Check your understanding:
1/ Do these statements agree with the hybrid bear article? For each of (a), (b) and (c), answer yes or no and quote the words from the article that decide it.
(a) Inuit hunters began harvesting the bears of this region in the 1970s.
(b) The grizzly was spotted hundreds of kilometers south of where grizzlies are normally found.
(c) The bear turned out to be a cross between a polar bear and a black bear.
2/ Can you reproduce the passage of the hybrid bear article starting at "EDMONTON - When" and ending at "and a grizzly."?
3/ Carry on the hybrid bear article from where it stops.

Document excerpt:
Friday, 3 August 2012

Hybrid bear sightings getting more common in Arctic - via Chad Arment

EDMONTON - When biologists Jodie Pongracz and Evan Richardson flew up to Viscount Melville Sound this spring to capture polar bears, they had expected it to be an adventure.

The bears they were looking for live in an Arctic region so remote and so far north that Inuit hunters only began harvesting them in the 1970s. The number of animals living there is also small compared to what is found in most other polar bear regions of the Arctic.

That’s why they, and Ross Klengenberg, their Inuit field assistant, did a double-take when they saw a grizzly bear in the company of what they thought was a polar bear on the sea ice, hundreds of kilometres north of where grizzlies are normally found on the mainland.

What surprised them even more is that the bear turned out to be a hybrid, a cross between a polar bear and a grizzly.

Entries shown:
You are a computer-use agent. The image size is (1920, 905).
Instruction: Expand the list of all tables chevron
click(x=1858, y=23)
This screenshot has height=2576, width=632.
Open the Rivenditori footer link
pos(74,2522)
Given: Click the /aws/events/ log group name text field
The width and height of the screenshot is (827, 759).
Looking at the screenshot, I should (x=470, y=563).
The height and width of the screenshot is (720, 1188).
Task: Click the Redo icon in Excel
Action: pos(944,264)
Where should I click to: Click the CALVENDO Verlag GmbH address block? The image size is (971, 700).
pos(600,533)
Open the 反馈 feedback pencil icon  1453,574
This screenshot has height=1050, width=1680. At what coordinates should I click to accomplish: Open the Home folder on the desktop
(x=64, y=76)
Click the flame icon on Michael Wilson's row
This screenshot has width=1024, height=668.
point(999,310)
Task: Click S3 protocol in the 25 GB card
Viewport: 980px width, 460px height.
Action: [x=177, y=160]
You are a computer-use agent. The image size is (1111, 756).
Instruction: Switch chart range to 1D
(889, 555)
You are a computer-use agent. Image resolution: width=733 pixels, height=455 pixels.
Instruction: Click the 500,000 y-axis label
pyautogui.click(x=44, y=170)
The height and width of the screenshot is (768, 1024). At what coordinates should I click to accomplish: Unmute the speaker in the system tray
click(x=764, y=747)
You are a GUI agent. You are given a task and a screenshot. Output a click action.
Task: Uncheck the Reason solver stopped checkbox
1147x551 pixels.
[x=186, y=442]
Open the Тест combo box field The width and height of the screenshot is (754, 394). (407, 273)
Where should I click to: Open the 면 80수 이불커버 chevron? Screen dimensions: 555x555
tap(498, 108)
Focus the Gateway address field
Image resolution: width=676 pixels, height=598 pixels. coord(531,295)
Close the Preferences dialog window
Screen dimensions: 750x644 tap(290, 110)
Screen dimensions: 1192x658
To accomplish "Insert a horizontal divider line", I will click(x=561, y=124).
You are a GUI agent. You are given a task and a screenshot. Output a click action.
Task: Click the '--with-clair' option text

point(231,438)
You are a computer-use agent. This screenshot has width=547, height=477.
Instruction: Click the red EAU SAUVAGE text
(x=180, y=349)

Responses by item number:
1/
(a) Yes: "Inuit hunters only began harvesting them in the 1970s"
(b) No: "hundreds of kilometres north of where grizzlies are normally found on the mainland"
(c) No: "a cross between a polar bear and a grizzly"

2/
EDMONTON - When biologists Jodie Pongracz and Evan Richardson flew up to Viscount Melville Sound this spring to capture polar bears, they had expected it to be an adventure.

The bears they were looking for live in an Arctic region so remote and so far north that Inuit hunters only began harvesting them in the 1970s. The number of animals living there is also small compared to what is found in most other polar bear regions of the Arctic.

That’s why they, and Ross Klengenberg, their Inuit field assistant, did a double-take when they saw a grizzly bear in the company of what they thought was a polar bear on the sea ice, hundreds of kilometres north of where grizzlies are normally found on the mainland.

What surprised them even more is that the bear turned out to be a hybrid, a cross between a polar bear and a grizzly.

3/
Although a handful of hybrids and grizzlies have been seen in this part of the world in recent years, Pongracz is still having a tough time fully understanding the significance of what she saw that day. So is scientist Andrew Derocher, her academic supervisor at the University of Alberta.

“We know that grizzlies are in the area, and that local Inuit had seen hybrids, and recently shot two,” says Derocher. “So perhaps it isn’t that surprising. Nonetheless, given the size of the area involved, and the small number of hybrids that exist, I’d say they were extremely fortunate to make such sightings. I’d do back-flips, assuming I could, to see what they saw.”

Until about 20 years ago, sightings of grizzlies in the High Arctic were relatively rare; a quirk of nature, many biologists thought, that may have simply occurred because the bear had strayed too far following mainland caribou that sometimes cross the sea ice to the Arctic islands.